UNITED STATES

SECURITIES AND EXCHANGE COMMISSION

Washington, D.C. 20549

 

FORM 8-K

 

CURRENT REPORT

Pursuant to Section 13 or 15(d) of the Securities Exchange Act of 1934

 

Date of Report (Date of earliest event reported): November 30, 2023 (November 23, 2023)

 

Singlepoint Inc.

(Exact name of registrant as specified in its charter)

 

Nevada

 

000-53425

 

26-1240905

(State or other jurisdiction

of Incorporation)

 

(Commission

File Number)

 

(IRS Employer

Identification No.)

 

3104 E Camelback Rd #2137

Phoenix, AZ

 

85016

(Address of principal executive offices)

 

(Zip Code)

 

Registrant’s telephone number, including area code: (888) 682-7464

 

Not Applicable

(Former name or former address, if changed since last report.)

 

Check the appropriate box below if the Form 8 K filing is intended to simultaneously satisfy the filing obligation of the registrant under any of the following provisions (see General Instruction A.2. below):

 

Written communications pursuant to Rule 425 under the Securities Act (17 CFR 230.425)

 

 

Soliciting material pursuant to Rule 14a-12 under the Exchange Act (17 CFR 240.14a-12)

 

 

Pre commencement communications pursuant to Rule 14d-2(b) under the Exchange Act (17 CFR 240.14d-2(b))

 

 

Pre commencement communications pursuant to Rule 13e-4(c) under the Exchange Act (17 CFR 240.13e-4(c))

 

Securities registered pursuant to Section 12(b) of the Act:

 

Title of each class

Trading Symbol(s)

Name of each exchange on which registered

 

Indicate by check mark whether the registrant is an emerging growth company as defined in Rule 405 of the Securities Act of 1933 (§230.405 of this chapter) or Rule 12b-2 of the Securities Exchange Act of 1934 (§240.12b-2 of this chapter).

 

Emerging growth company    ☐

 

If an emerging growth company, indicate by check mark if the registrant has elected not to use the extended transition period for complying with any new or revised financial accounting standards provided pursuant to Section 13(a) of the Exchange Act. ☐

 

 

 

 

Item 3.02 Unregistered Sales of Equity Securities.

 

On November 23, 2023 the Board of Directors (including the independent members of the Board of Directors) of Singlepoint Inc. (the “Company”) awarded a bonus of shares of Class A Convertible Preferred Stock to certain officers of the Company as follows: 325,000 shares of Class A Convertible Preferred Stock to the Wil Ralston (Chief Executive Officer of the Company, Total Voting Power Beneficially Owned is 30.58%); 275,000 shares of Class A Convertible Preferred Stock to Corey Lambrecht (President of the Company, Total Voting Power Beneficially Owned is 25.50%); 225,000 shares of Class A Convertible Preferred Stock to Barney Monte (Executive Vice President - Business Development/Finance of the Company, Total Voting Power Beneficially Owned is 20.19%), and 175,000 shares of Class A Convertible Preferred Stock to Chad Miles (Executive Vice President - Operations of the Company, Total Voting Power Beneficially Owned is 15.98%).

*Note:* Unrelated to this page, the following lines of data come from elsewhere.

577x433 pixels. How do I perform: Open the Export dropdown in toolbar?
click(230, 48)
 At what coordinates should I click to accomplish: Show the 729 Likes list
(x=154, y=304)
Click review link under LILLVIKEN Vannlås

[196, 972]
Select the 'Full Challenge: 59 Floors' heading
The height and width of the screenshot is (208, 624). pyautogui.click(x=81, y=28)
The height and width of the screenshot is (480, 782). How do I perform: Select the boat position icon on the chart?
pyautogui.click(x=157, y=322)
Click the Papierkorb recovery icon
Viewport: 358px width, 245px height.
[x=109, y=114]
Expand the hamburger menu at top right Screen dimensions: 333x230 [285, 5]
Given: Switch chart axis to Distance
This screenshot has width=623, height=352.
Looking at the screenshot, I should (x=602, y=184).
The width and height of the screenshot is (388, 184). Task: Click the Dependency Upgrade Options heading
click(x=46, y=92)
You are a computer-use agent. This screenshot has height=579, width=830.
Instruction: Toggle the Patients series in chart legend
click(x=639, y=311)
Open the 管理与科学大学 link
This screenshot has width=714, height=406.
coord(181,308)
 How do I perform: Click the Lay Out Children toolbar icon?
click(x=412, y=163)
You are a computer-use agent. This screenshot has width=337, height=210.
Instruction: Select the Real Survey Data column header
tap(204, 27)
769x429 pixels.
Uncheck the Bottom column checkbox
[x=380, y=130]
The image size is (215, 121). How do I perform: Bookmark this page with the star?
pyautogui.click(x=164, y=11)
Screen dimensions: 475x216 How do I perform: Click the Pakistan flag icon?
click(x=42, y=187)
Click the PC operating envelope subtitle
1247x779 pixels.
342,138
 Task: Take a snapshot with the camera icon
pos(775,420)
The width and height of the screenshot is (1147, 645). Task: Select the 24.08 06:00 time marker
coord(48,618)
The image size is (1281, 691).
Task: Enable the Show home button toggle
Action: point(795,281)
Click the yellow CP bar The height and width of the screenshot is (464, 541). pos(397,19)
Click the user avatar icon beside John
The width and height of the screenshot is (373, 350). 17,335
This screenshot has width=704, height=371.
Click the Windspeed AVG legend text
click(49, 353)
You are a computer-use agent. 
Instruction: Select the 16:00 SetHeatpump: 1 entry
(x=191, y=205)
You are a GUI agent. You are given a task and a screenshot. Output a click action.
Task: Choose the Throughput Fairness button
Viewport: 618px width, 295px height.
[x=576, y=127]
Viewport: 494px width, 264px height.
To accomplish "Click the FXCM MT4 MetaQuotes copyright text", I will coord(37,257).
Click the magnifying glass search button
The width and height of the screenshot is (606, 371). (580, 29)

All individuals have waived rights to transferability and conversion for 12 months.

 

The aforementioned shares of Class A Convertible Preferred Stock were issued in transactions exempt from registration pursuant to Section 4(a)(2) of the Securities Act of 1933. The issuance was made without general solicitation or advertising, there was no underwriter, and no underwriting commissions were paid and the holders are all accredited or otherwise sophisticated parties.

 

Item 5.01 Changes in Control of Registrant.

 

Responsive information to this item is set forth in Item 3.02 of this Report.

 

Item 5.02 Departure of Directors or Certain Officers; Election of Directors; Appointment of Certain Officers; Compensatory Arrangements of Certain Officers.

 

Responsive information to this item is set forth in Item 3.02 of this Report.

 

The Board has approved a bonus to issue certain key personnel up to an aggregate total of 1.5 million, in no event shall the issuance exceed 19.9% shares of the then outstanding shares of common stock in connection with a successful uplisting to a national exchange.

 

Item 5.03 Amendments to Articles of Incorporation or Bylaws; Change in Fiscal Year.

 

On November 24, 2023 the Company filed with the State of Nevada an Amended Certificate of Designation for its Class A Convertible Preferred Stock of the Company which provided for: (i) a reduction in the conversion ratio such that each ten (10) shares of Class A Convertible Preferred Stock be convertible into one (1) share of common stock of the Corporation, and (ii) removal of preferred distribution rights for the Class A Convertible Preferred Stock.

 

The foregoing summary of terms is subject to, and qualified in its entirety, by the Amended Certificate of Designation for its Class A Convertible Preferred Stock attached hereto as Exhibit 3.1, which is incorporated herein by reference.

 

Item 9.01 Financial Statements and Exhibits.

 

(d) Exhibits

 

The following document is filed as an Exhibit:

 

Exhibit

 

Description

3.1

 

Amended Certificate of Designation For Class A Convertible Preferred Stock.

104

 

Cover Page Interactive Data File (embedded within the Inline XBRL document.)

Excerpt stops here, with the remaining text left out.